Catching Up with Amazon
Even by its own standards, Amazon has been busy in recent weeks. Putting aside owner Jeff Bezos’ dustup with Donald Trump, we’re still left with a substantial body of work.
The company unveiled a stand-alone Prime Now site to go with its app for the same-day delivery service.
Amazon launched the new Prime Now site in advance of going live in Manhattan with its restaurant delivery service. With 350 Manhattan restaurants onboard, Amazon now provides one-hour restaurant delivery in ten metro areas. The service is free (“for a limited time”) for Primed-up customers. Not so much for restaurants. Word is that Amazon’s cut is up to 27 percent of the bill with restaurants barred from raising menu prices.
The Wall Street Journal reported this week that Amazon is also entering the private-label grocery space. Snacks, detergents, diapers and more will make up a suite of private-label brands with quirky names like Mama Bear, Happy Belly and Wickedly Prime.
Product naming doesn’t seem to be as much of a strength for another Amazon development team. Working with Tyson, Amazon looks to roll out the Tyson Taste Makers meal-kit delivery service by the end of 2016 in an attempt to capture a share of the estimated $1 billion industry.
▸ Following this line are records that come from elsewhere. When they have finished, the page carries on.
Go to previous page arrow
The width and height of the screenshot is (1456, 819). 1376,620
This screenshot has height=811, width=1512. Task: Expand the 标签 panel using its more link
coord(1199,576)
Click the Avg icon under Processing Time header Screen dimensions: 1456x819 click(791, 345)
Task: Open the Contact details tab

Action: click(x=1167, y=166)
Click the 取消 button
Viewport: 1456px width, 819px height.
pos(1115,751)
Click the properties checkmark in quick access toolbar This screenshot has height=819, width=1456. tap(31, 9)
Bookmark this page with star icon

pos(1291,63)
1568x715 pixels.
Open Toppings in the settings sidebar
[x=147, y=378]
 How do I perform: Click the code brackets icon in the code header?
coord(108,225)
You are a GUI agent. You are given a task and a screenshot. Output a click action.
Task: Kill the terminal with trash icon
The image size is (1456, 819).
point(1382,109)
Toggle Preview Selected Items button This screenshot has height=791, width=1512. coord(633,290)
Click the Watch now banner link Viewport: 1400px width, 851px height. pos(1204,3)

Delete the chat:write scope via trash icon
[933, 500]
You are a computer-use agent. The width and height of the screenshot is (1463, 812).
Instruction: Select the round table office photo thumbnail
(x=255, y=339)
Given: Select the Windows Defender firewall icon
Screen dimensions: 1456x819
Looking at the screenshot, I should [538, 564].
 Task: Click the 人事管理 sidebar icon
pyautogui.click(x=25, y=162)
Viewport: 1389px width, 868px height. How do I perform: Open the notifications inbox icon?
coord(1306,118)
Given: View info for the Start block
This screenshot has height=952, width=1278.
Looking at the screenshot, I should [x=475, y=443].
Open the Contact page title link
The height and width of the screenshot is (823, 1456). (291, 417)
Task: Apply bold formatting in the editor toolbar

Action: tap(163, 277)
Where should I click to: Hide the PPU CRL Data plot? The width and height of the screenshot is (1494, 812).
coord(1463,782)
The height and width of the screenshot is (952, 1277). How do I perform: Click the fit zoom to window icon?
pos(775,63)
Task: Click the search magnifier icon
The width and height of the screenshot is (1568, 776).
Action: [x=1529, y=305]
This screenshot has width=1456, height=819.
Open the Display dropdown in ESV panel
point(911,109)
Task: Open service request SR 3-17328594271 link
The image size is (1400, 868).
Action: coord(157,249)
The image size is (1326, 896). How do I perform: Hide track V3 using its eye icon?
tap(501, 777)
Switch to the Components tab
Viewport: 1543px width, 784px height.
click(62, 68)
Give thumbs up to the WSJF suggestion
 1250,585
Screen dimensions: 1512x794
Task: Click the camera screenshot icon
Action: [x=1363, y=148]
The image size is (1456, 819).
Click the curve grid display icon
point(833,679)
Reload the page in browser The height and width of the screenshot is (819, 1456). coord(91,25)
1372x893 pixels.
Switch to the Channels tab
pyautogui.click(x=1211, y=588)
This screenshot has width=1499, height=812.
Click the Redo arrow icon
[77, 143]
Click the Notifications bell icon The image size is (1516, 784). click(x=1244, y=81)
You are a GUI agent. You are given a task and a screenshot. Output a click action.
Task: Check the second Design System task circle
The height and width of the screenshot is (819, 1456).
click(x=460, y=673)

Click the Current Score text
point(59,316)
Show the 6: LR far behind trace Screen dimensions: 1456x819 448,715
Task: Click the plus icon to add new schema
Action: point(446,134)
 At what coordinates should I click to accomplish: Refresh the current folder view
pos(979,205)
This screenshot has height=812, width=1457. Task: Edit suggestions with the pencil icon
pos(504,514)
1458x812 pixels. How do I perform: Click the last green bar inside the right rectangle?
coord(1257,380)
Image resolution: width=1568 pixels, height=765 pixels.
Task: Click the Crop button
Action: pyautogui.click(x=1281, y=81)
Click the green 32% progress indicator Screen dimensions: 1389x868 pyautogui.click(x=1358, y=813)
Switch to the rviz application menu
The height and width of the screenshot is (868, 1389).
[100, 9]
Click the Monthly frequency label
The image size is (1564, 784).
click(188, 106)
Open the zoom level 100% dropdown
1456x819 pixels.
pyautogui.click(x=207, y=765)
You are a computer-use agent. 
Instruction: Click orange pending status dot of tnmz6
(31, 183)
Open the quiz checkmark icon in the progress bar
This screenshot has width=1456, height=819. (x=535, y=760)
In an effort to keep pace, Walmart cut a day and a dollar off of its dot-com home-delivery program. Walmart now offers a two-day delivery service for $49 a year. The challenge? You have to walk to the back of your house and wait in line behind eight strangers for twenty minutes before you can take delivery of your package.
Amazon shuttered fashion deal site MyHabit.com. The site had offered discounted designer clothing via time-limited sales since 2011. This from company that has very quietly developed its own fashion labels in the first months of 2016, including Lark & Ro, Society New York and up to a half dozen others.
Amazon Echo, the hands-free speaker that will play Adele on your Prime Music account while ordering paper towels from Prime Now, has some competition. Google announced that the comparatively compact Google Home will go on sale later in 2016.
Here, we come full circle. After opening its first physical bookstore in Seattle and a San Diego location later this summer, Jeff Bezos confirmed last week during the company’s annual shareholders meeting that Amazon is “definitely” going to open additional bricks-and-mortar bookstores.